Objective: Repeat the part of the listing that opens with the line containing "You are a computer-use" and closes with the line containing "point(559,24)", keeping both of those lines, and leave the pictures out of your answer.
________________________
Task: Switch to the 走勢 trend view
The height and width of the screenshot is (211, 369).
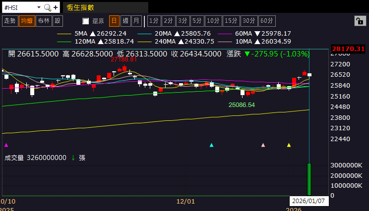Action: pyautogui.click(x=10, y=21)
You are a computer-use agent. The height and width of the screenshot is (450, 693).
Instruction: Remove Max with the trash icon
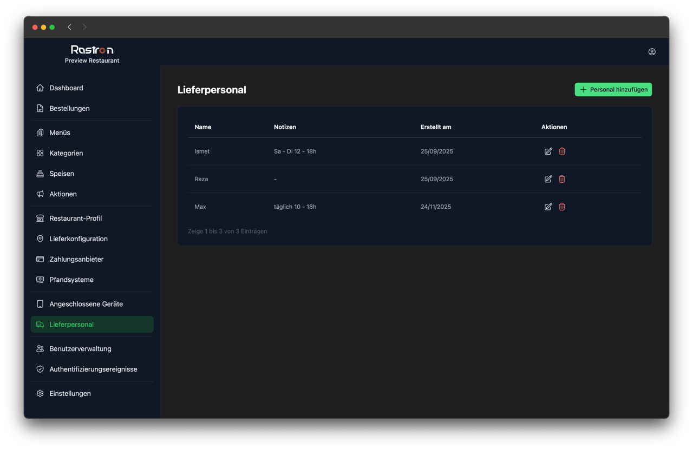[x=562, y=207]
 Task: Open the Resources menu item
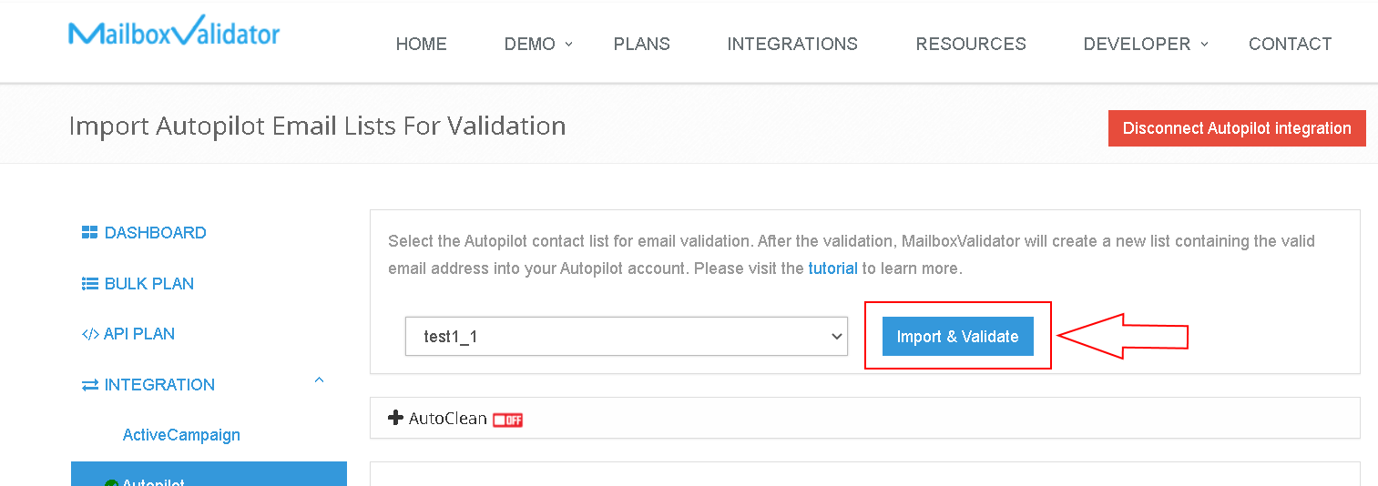970,44
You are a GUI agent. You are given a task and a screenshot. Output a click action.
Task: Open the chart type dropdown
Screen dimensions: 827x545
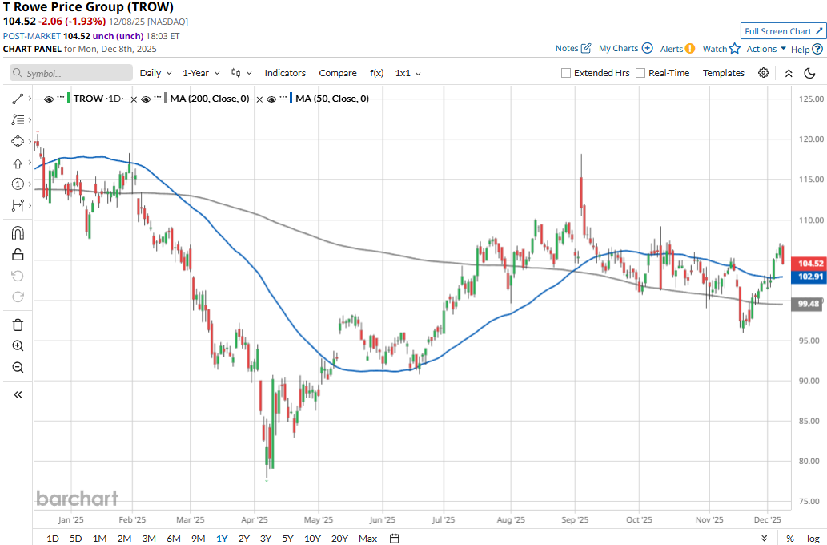[241, 73]
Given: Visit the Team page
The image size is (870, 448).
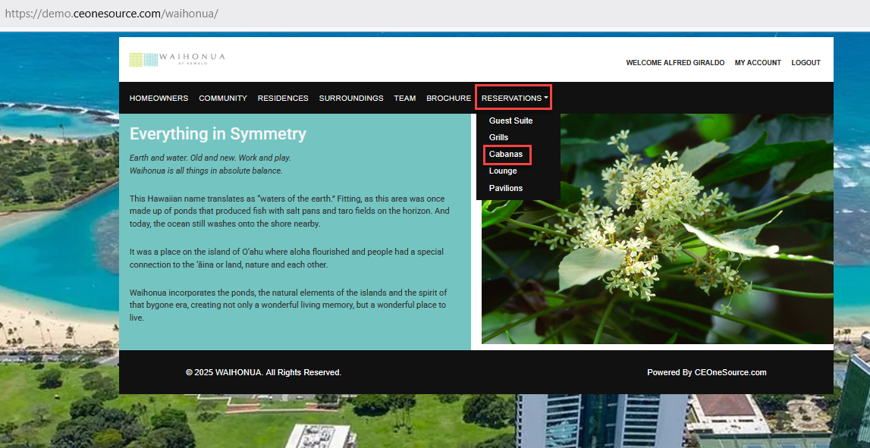Looking at the screenshot, I should [405, 99].
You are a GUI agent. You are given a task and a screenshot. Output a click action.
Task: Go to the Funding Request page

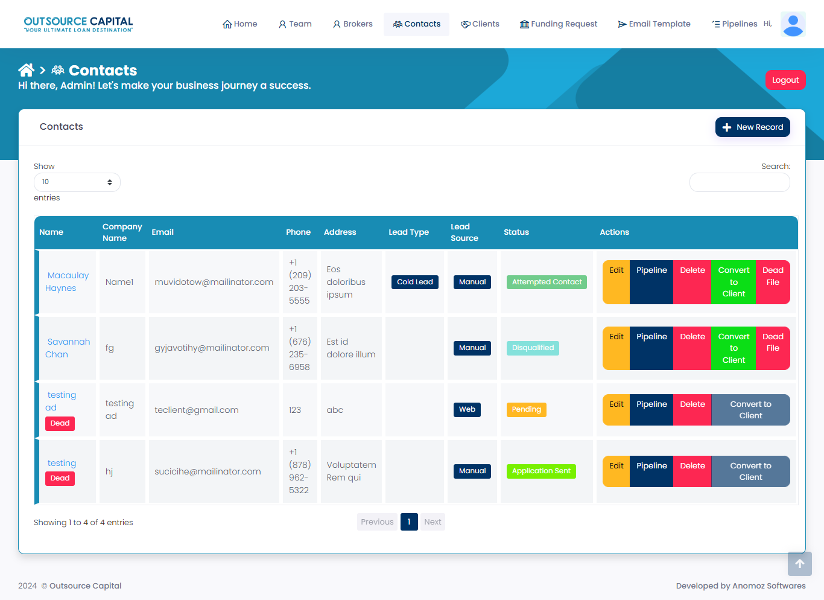point(559,24)
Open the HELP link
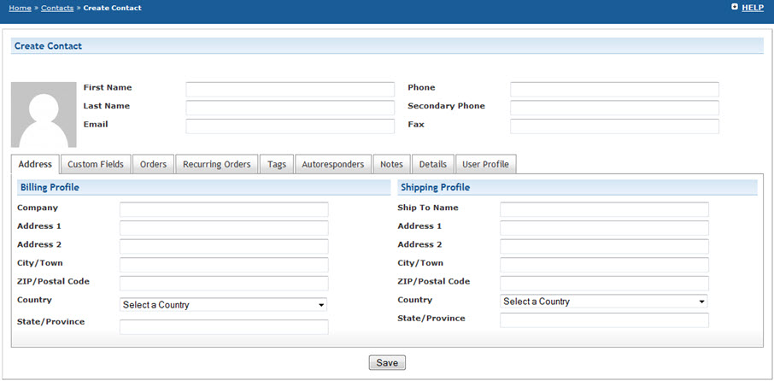The image size is (774, 381). tap(753, 8)
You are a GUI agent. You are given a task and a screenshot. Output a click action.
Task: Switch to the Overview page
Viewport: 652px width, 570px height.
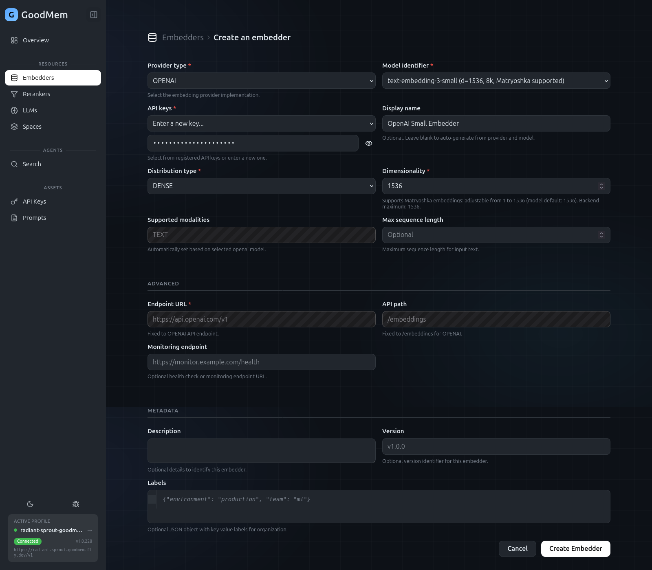pos(35,40)
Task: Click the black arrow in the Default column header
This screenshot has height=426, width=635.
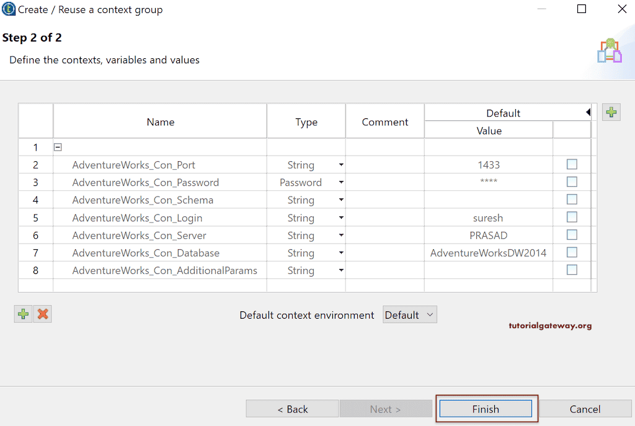Action: [587, 112]
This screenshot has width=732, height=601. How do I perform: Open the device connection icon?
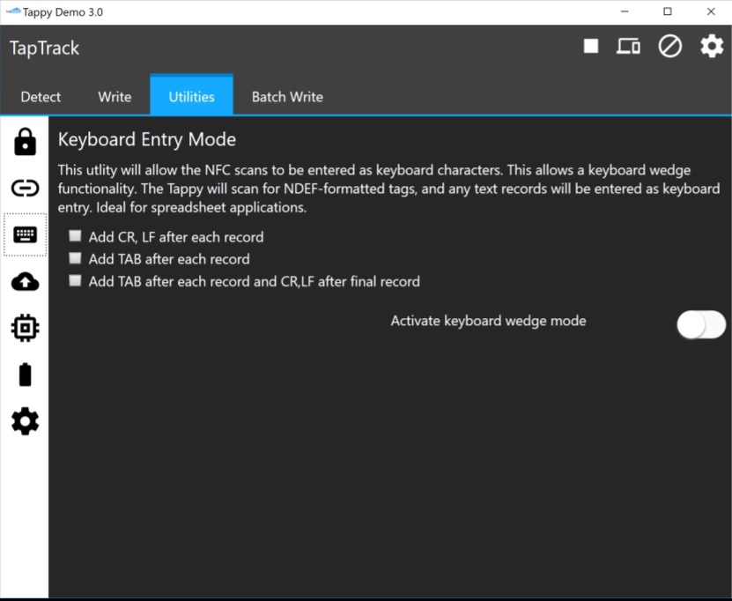pos(628,47)
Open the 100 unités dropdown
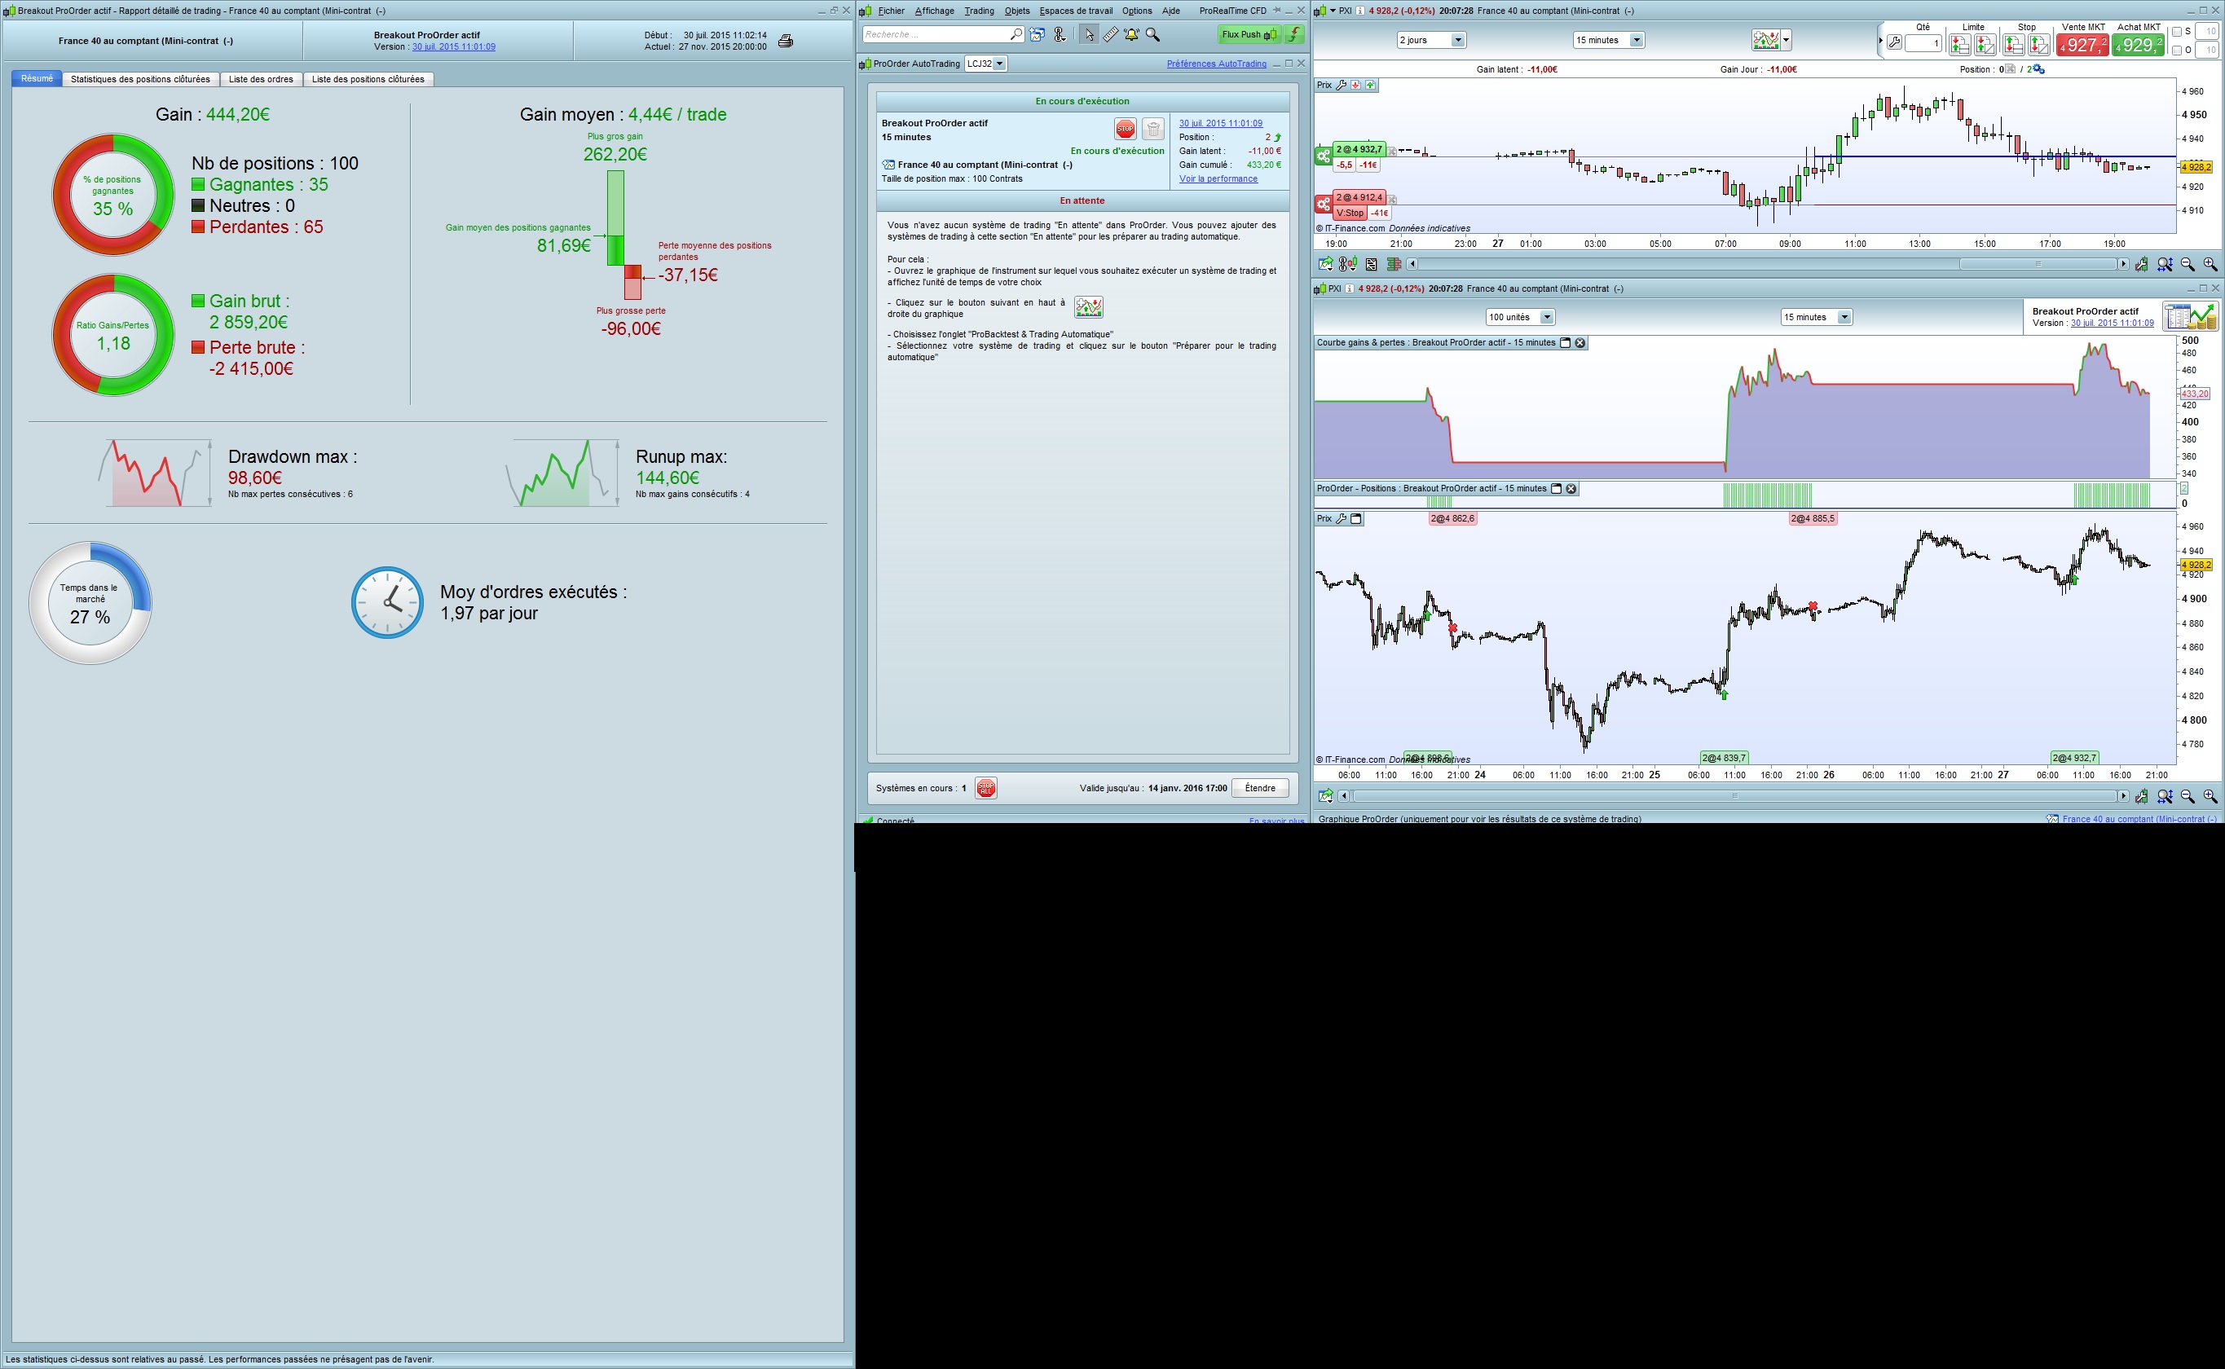The image size is (2225, 1369). coord(1547,317)
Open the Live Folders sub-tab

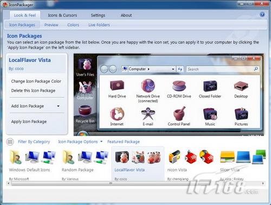[99, 25]
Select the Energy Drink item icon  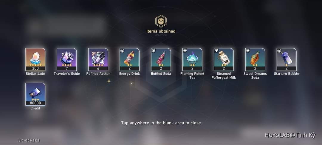[130, 60]
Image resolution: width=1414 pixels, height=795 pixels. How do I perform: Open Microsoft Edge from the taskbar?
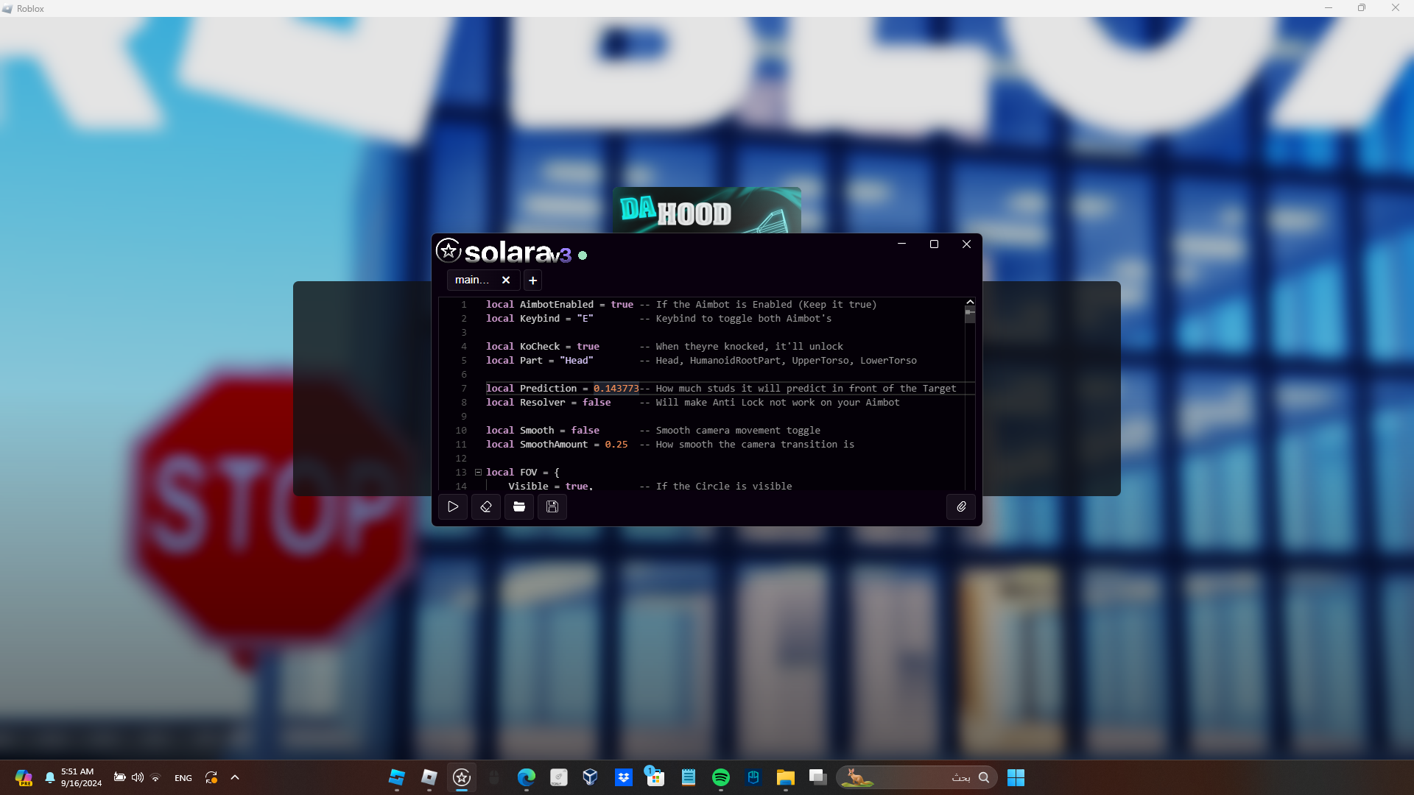click(526, 777)
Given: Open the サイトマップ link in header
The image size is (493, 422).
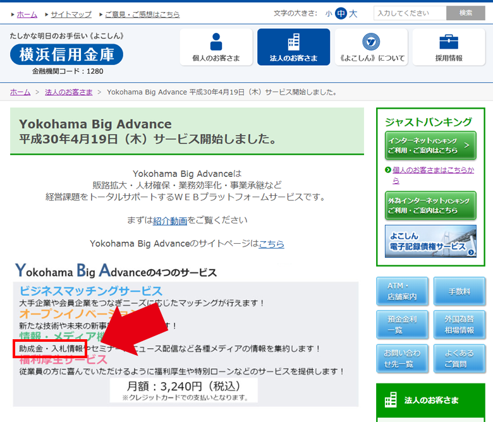Looking at the screenshot, I should [71, 14].
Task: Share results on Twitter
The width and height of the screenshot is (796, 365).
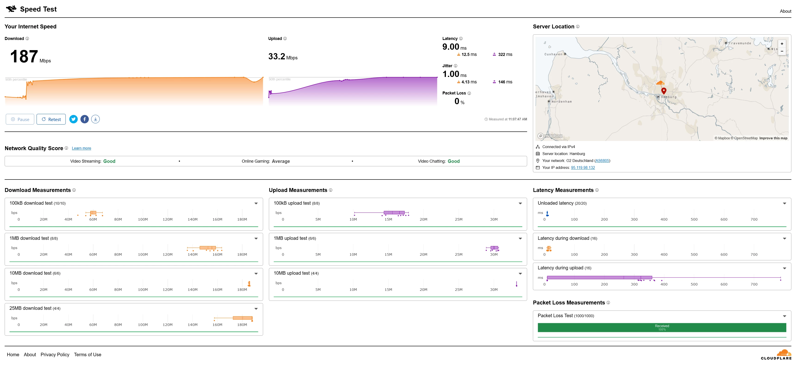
________________________
Full response:
You are a computer-use agent. The height and width of the screenshot is (450, 693).
Instruction: Remove Max with the trash icon
[x=562, y=207]
 Task: Open the Resources menu item
970,44
You are a GUI agent. You are given a task and a screenshot. Output a click action.
Task: Open the chart type dropdown
Screen dimensions: 827x545
[241, 73]
Given: Visit the Team page
The image size is (870, 448).
Looking at the screenshot, I should [405, 99].
You are a GUI agent. You are given a task and a screenshot. Output a click action.
Task: Go to the Funding Request page

point(559,24)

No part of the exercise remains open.